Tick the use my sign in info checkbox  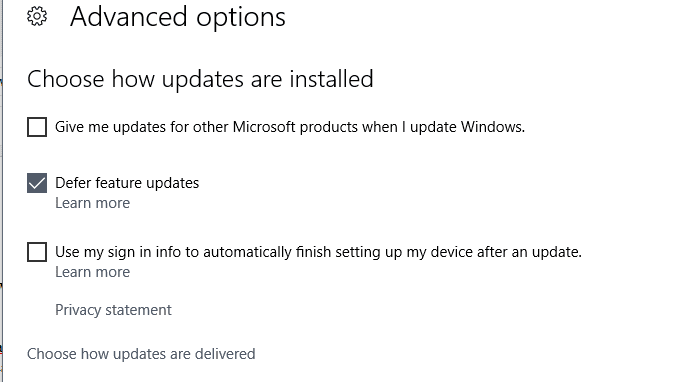pyautogui.click(x=37, y=252)
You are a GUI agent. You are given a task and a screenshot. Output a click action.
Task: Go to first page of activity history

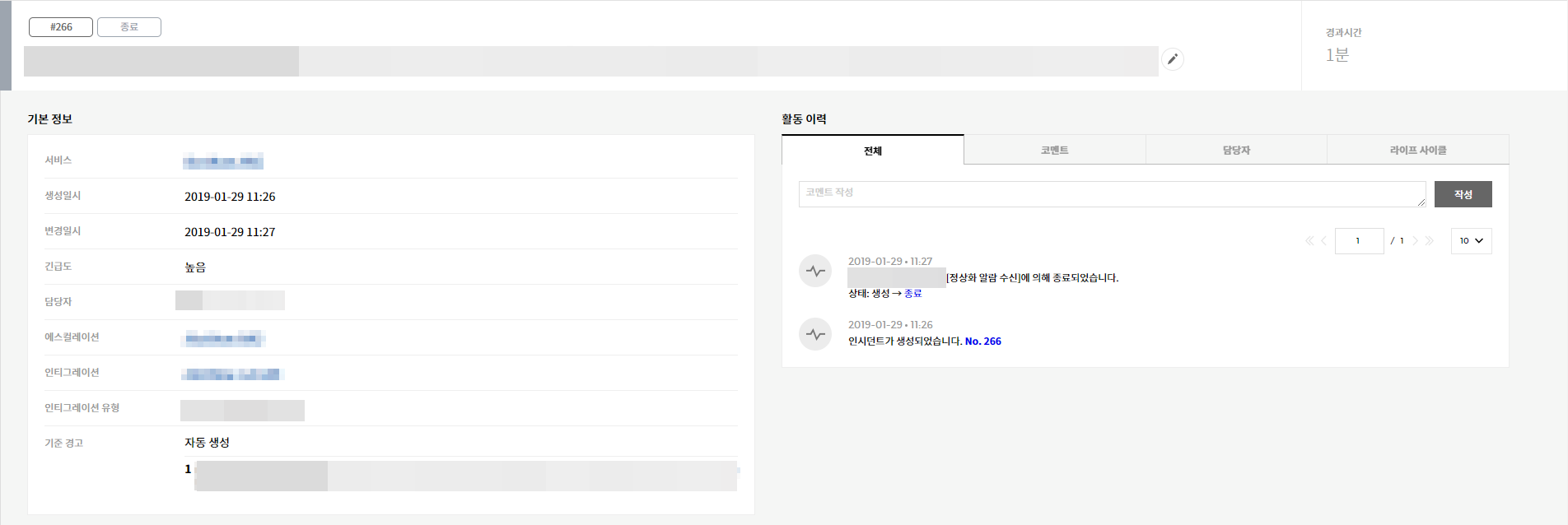[x=1309, y=241]
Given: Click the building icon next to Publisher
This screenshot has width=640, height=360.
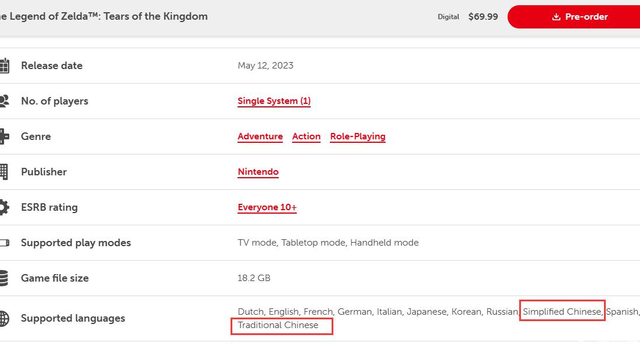Looking at the screenshot, I should point(4,172).
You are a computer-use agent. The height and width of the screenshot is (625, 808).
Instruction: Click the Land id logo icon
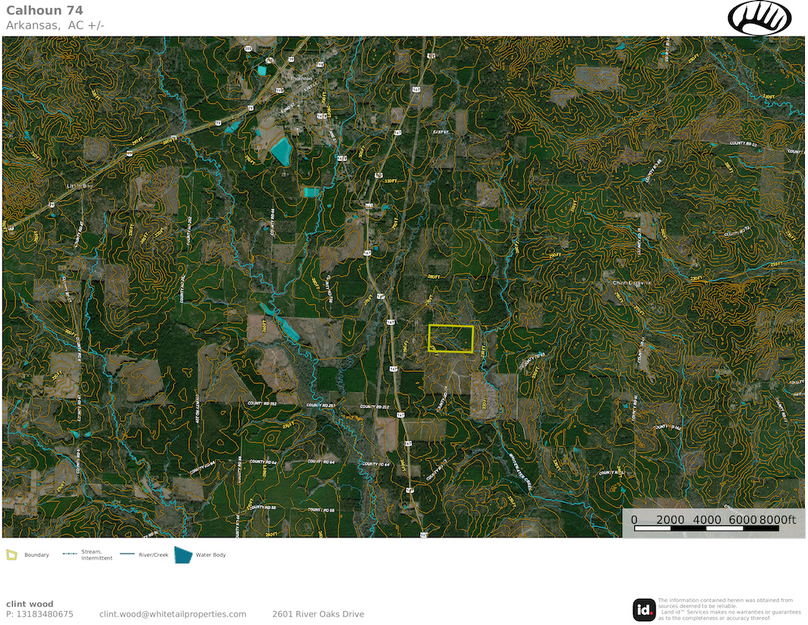(x=644, y=609)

Exercise description: Leave out the pictures, and extract exactly the lines from the one with "Given: Click the" through the end of the records, both ends included.

Written answer:
Given: Click the building icon next to Publisher
This screenshot has width=640, height=360.
Looking at the screenshot, I should point(4,172).
You are a computer-use agent. The height and width of the screenshot is (625, 808).
Instruction: Click the Land id logo icon
(x=644, y=609)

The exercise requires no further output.